**Brief:**
Repeat all entries exactly.

**Stored data entries:**
=-=-=-=-=
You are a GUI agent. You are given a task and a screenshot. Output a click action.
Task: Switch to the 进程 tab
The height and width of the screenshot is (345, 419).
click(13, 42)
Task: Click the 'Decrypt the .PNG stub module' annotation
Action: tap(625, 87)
=-=-=-=-=
**Problem solution:**
You are a GUI agent. You are given a task and a screenshot. Output a click action.
Task: Switch to the 进程 tab
The height and width of the screenshot is (345, 419).
click(13, 42)
Task: Click the 'Decrypt the .PNG stub module' annotation
Action: tap(625, 87)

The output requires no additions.